I'm trying to send the count on an active Record object's association to the redis-object gem
class Post > ActiveRecord::Base
has_many :comments
include Redis::Objects
value :redis_comment_count, :default => self.comments.count
end
PS: setting :default => "string" works just fine
but this does not work because self at that place in the code (its not in a method definition) refers to the class definition of Post and not a post instance itself. I was trying to figure out if this was something that was even possible to do.
Am I making sense?
Have you tried?
value :redis_comment_count, default: -> { self.comments.count}
That's using Ruby 1.9's new hash syntax along with the 'stab' or lambda operator .
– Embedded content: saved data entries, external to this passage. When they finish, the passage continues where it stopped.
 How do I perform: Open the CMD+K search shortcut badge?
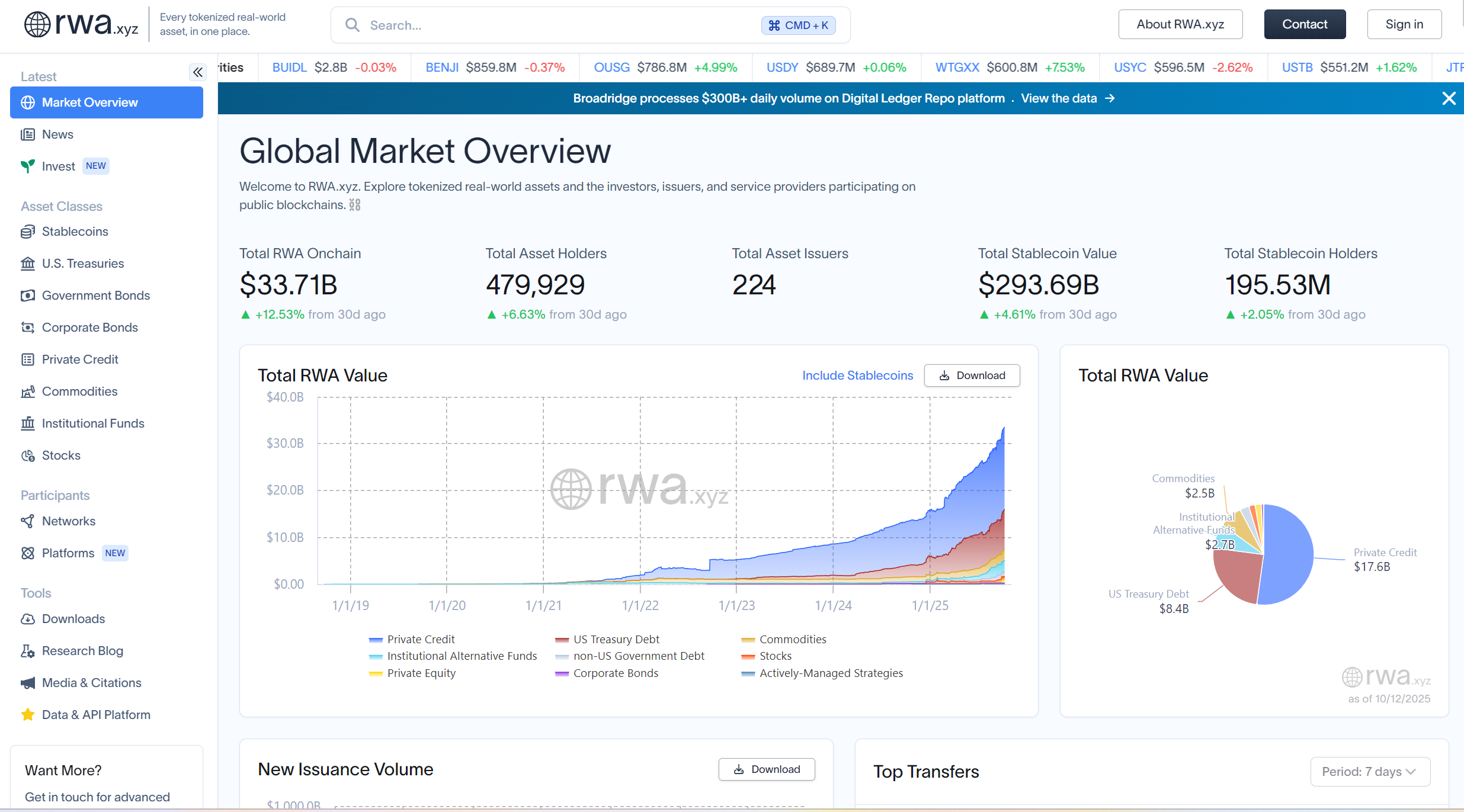(x=798, y=25)
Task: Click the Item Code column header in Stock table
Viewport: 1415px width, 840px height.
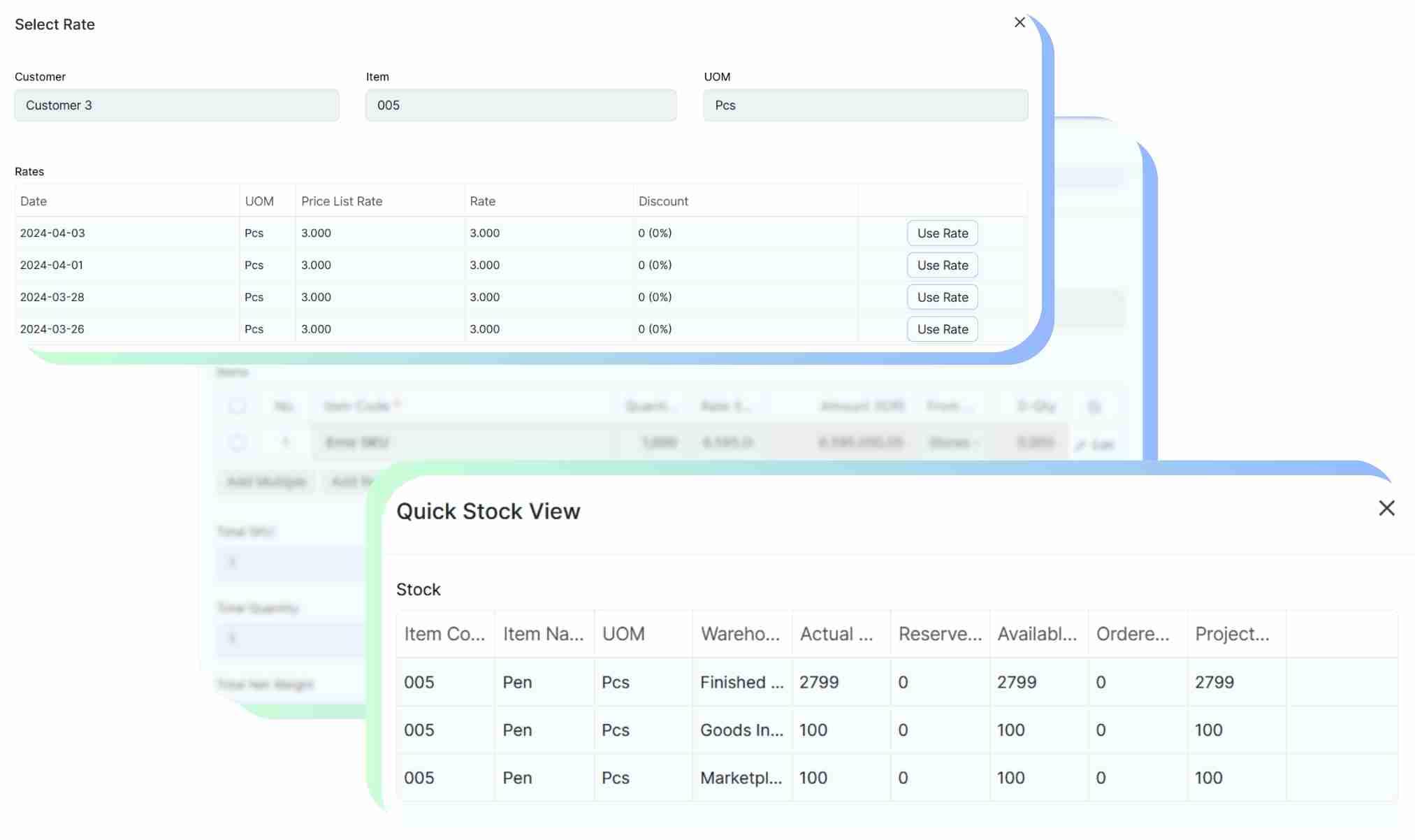Action: coord(445,633)
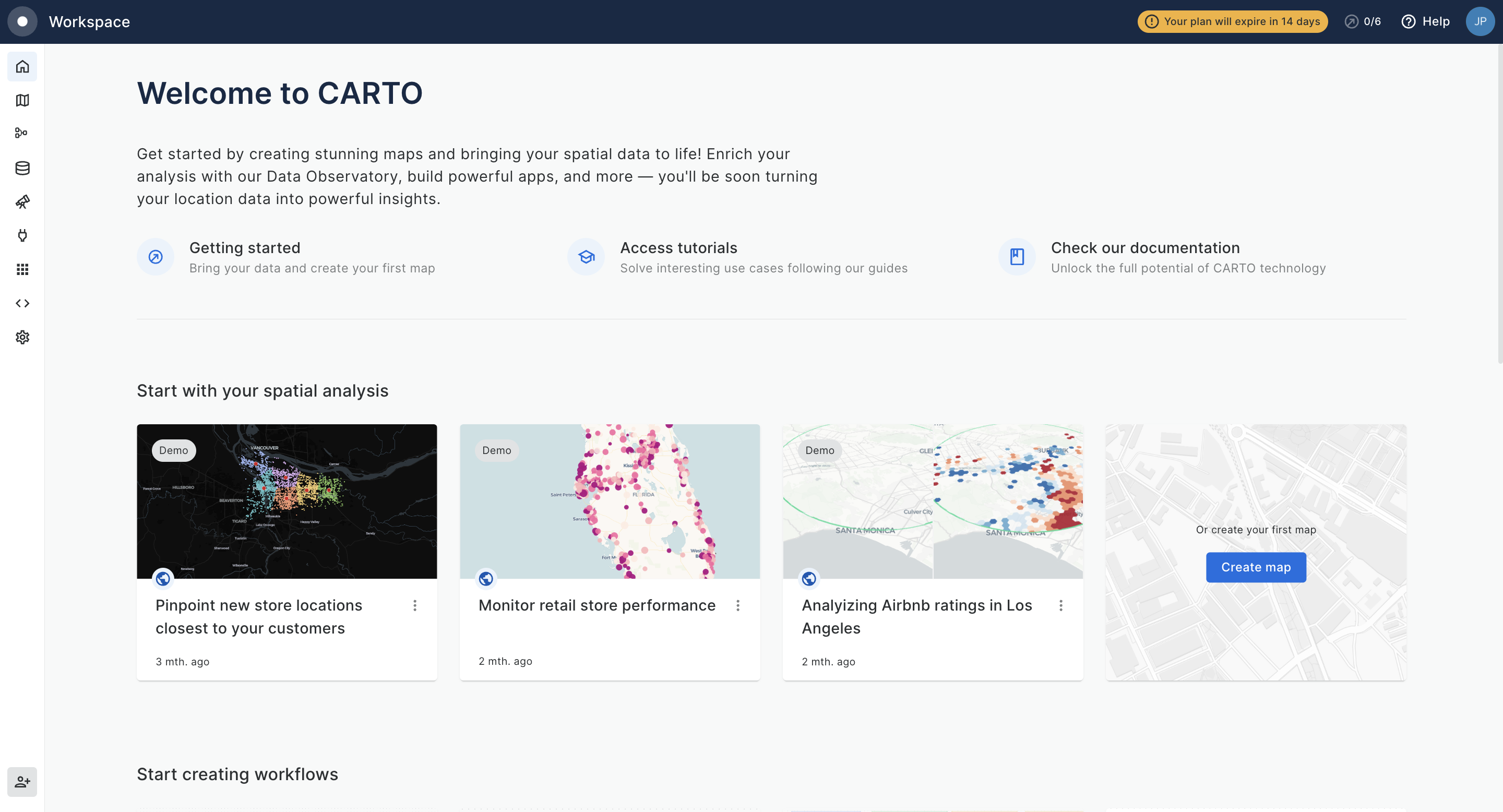Open the Maps section in sidebar

(22, 100)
Unfortunately, it looks like you will have to go the longer way of setting up save callbacks for your comments. I browsed through the gem and it doesn't look like passing a proc for calling later is supported yet (see here ).
By the way :
Besides the fact that you are calling the class method and not the instance method, self.comments.count
is evaluated when the class is loaded, right there when you call:
value :redis_comment_count, :default => self.comments.count
# This becomes:
# value :redis_comment_count, :default => 1 # Example
and not every time that the redis-objects gem uses value_options[:default]
.
This value will keep getting re-evaluated if your class keeps getting reloaded, as in the case of the default setup for the development environment. However, in the production environment where we usually have cache_classes
enabled, this value will be evaluated only whenever the Rails application boots up and loads your models.
Passing a proc would work if this were supported.